Indians Called Saulteurs
Thus did the U.S. Government Indian Agent Henry Schoolcraft choose and fix for good the corporate name we bear, a variation of which was originally bestowed upon us by the French Jesuit missionary Jacques Marquette. In the records consulted in the compilation of this story, the name is spelled in thirty-four or thirty-five different ways, sometimes with two or three variations in the same document.
“Having named the falls a Sault,” continues Schoolcraft, the French went a step further, and called the Ojibwa Indians who lived at it Saulteurs, or People of the Sault. Hence this has ever remained the French name for Chippewas.”
Schoolcraft found the correct pronunciation of the word to be “so.” This is of course the French way of speaking the word, and there are many French here and but few other whites in Schoolcraft’s day. General usage, however, in the English tongue, and the American passion for brevity in nomenclature, have crystallized in the name “Soo,” and our purists cannot change this now. The accepted pronunciation of the full name is Soo St. Mary, the first word being emphasized, the second slurred just a little, and the third being accented on the first syllable.
Mr. J.W. Curran of the Sault Ste. Marie, Ontario, Daily Star has suggested that the inhabitants of the sister cities at the rapids follow the old usage and call themselves Saulteurs, pronounced So-ters.

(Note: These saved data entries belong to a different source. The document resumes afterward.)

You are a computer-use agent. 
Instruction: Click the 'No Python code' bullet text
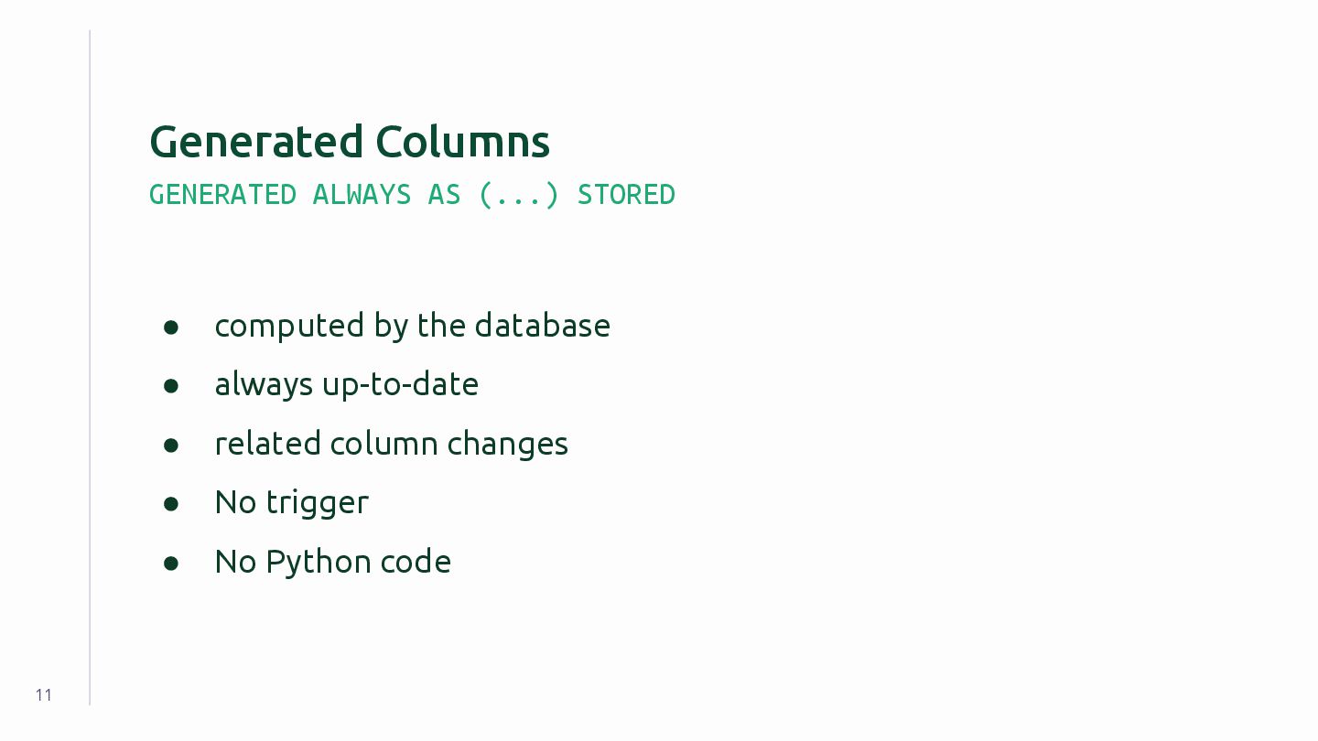(332, 562)
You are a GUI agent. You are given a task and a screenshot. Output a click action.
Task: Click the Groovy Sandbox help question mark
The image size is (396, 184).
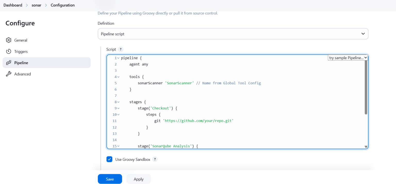(x=155, y=159)
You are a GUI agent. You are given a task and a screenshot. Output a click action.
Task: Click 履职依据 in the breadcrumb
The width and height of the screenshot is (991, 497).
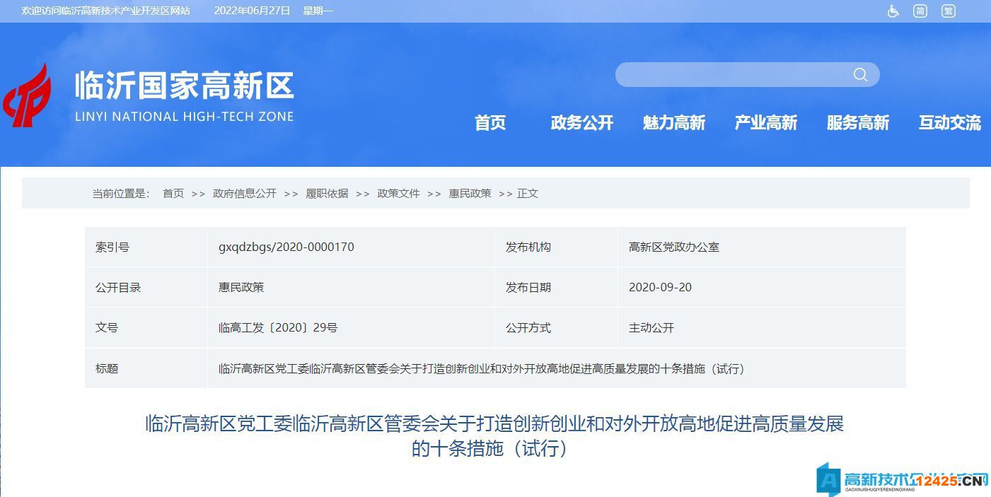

The idea is a happy one, and it has romantic and historic usage back of it. But romance and history have a small part in the lives of modern folks. We are creatures of habit, and probably shall continue to designate ourselves by the unlovely but easily remembered name “Sooites.”

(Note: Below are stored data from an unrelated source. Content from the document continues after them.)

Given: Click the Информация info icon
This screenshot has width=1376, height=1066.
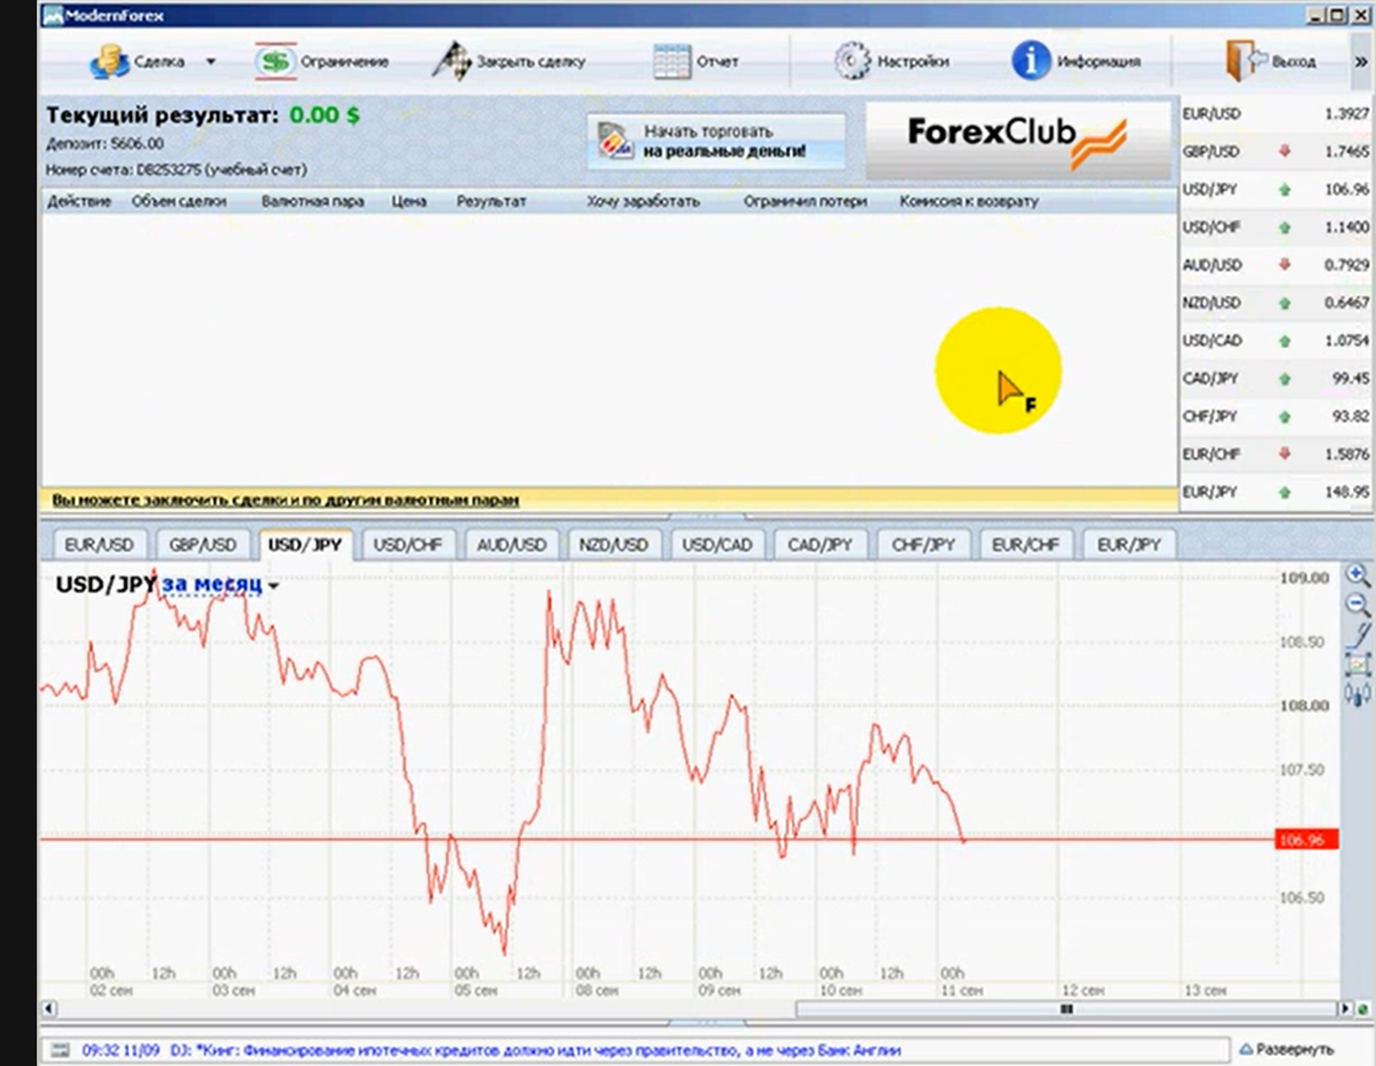Looking at the screenshot, I should (1031, 62).
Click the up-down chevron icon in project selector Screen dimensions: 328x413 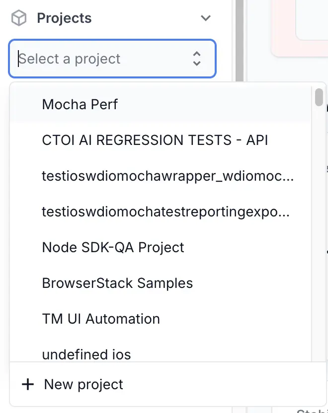(x=197, y=59)
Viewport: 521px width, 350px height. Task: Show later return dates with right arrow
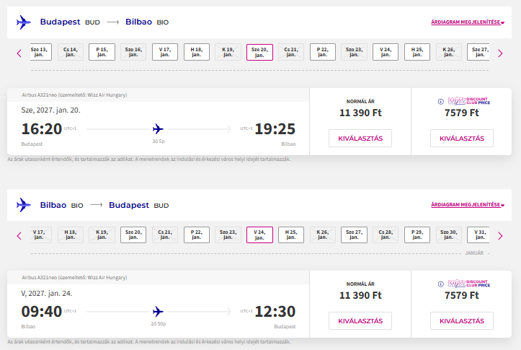click(x=500, y=236)
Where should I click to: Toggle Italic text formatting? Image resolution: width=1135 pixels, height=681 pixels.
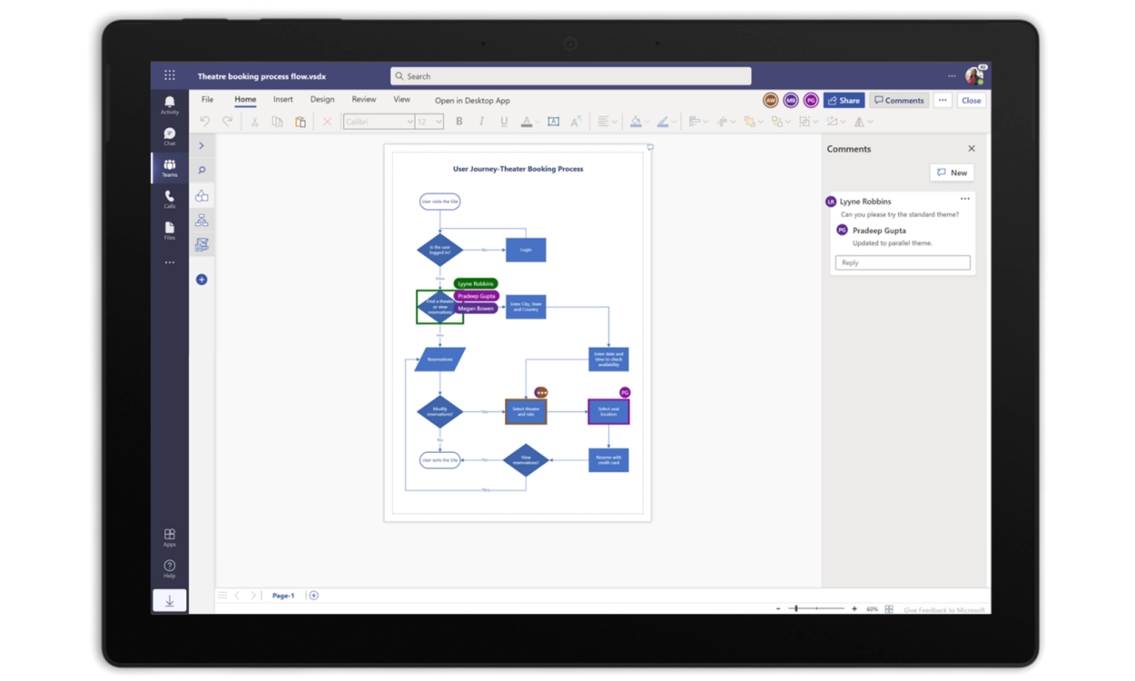click(x=481, y=122)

All of which calls to mind a certain limerick:
Said a youngster of Sault Ste. Marie,
To spell I will never agree,
Till they learn to spell Sault
Without any u,
Or an a or an I or a t.
Schoolcraft’s fertile mind and poetic fancy conceived another name that is of interest to our Canadian friends. To quote: “In the term Gitchegomee, the name for Superior, we have a specimen of the Indian mode of making compounds. Gitche signifies something great. Gomee is a compound phrase denoting a large body of water, a sea. I have cast about to find a sonorous form in which it may come into popular use, but find nothing more eligible than I-go-mee or Igoma. A more practical word in the shape of a new compound may be made in Algoma, a term in which the first syllable of the generic name of this tribe of the Algonquin stock harmonizes very well with the Indian idea of goma (sea), giving us Sea of the Algonquins. The term may be objected to, as the result of a grammatical abbreviation, but if not adopted practically it may do as a poetical synonym for this great lake.”
The term was not objected to, but it has been taken by the people of Canada as the name of one of their most beautiful provinces.